GIVEN PROBLEM >>
Pull out the text of every entry below word for word, leaving out the pictures.

=== MATERIAL FOR THE TASK ===

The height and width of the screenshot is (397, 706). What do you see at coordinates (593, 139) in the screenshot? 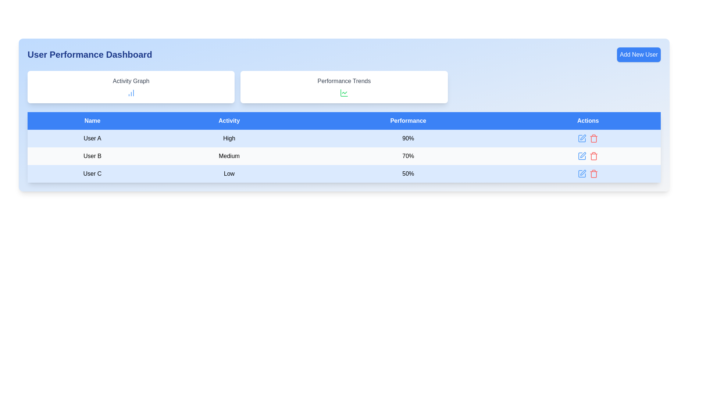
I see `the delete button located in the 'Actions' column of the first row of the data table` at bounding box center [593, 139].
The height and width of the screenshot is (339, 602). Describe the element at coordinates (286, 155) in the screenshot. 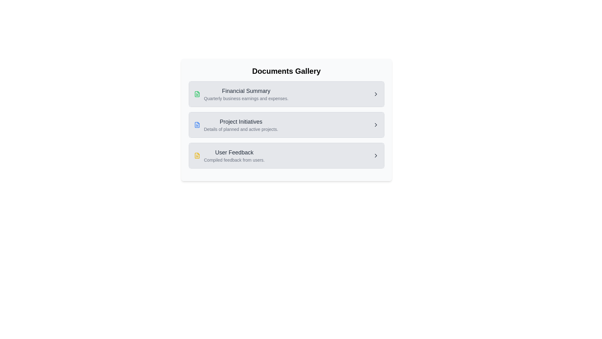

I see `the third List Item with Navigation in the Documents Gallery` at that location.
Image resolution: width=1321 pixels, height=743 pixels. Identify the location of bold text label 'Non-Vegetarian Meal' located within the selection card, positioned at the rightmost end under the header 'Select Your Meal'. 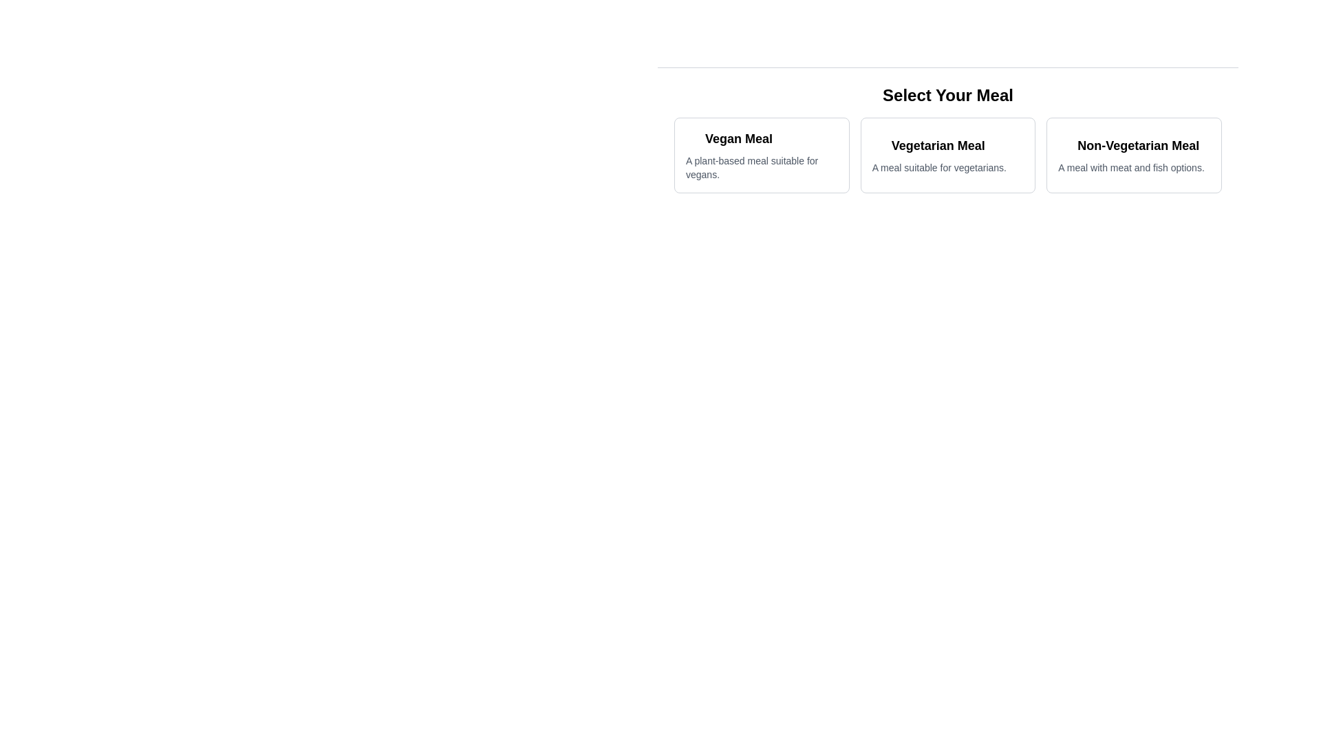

===

RESULT FOR THIS TASK >>
The height and width of the screenshot is (397, 706). What do you see at coordinates (593, 139) in the screenshot? 
I see `the delete button located in the 'Actions' column of the first row of the data table` at bounding box center [593, 139].
The height and width of the screenshot is (339, 602). Describe the element at coordinates (286, 155) in the screenshot. 

I see `the third List Item with Navigation in the Documents Gallery` at that location.
Image resolution: width=1321 pixels, height=743 pixels. Identify the location of bold text label 'Non-Vegetarian Meal' located within the selection card, positioned at the rightmost end under the header 'Select Your Meal'. 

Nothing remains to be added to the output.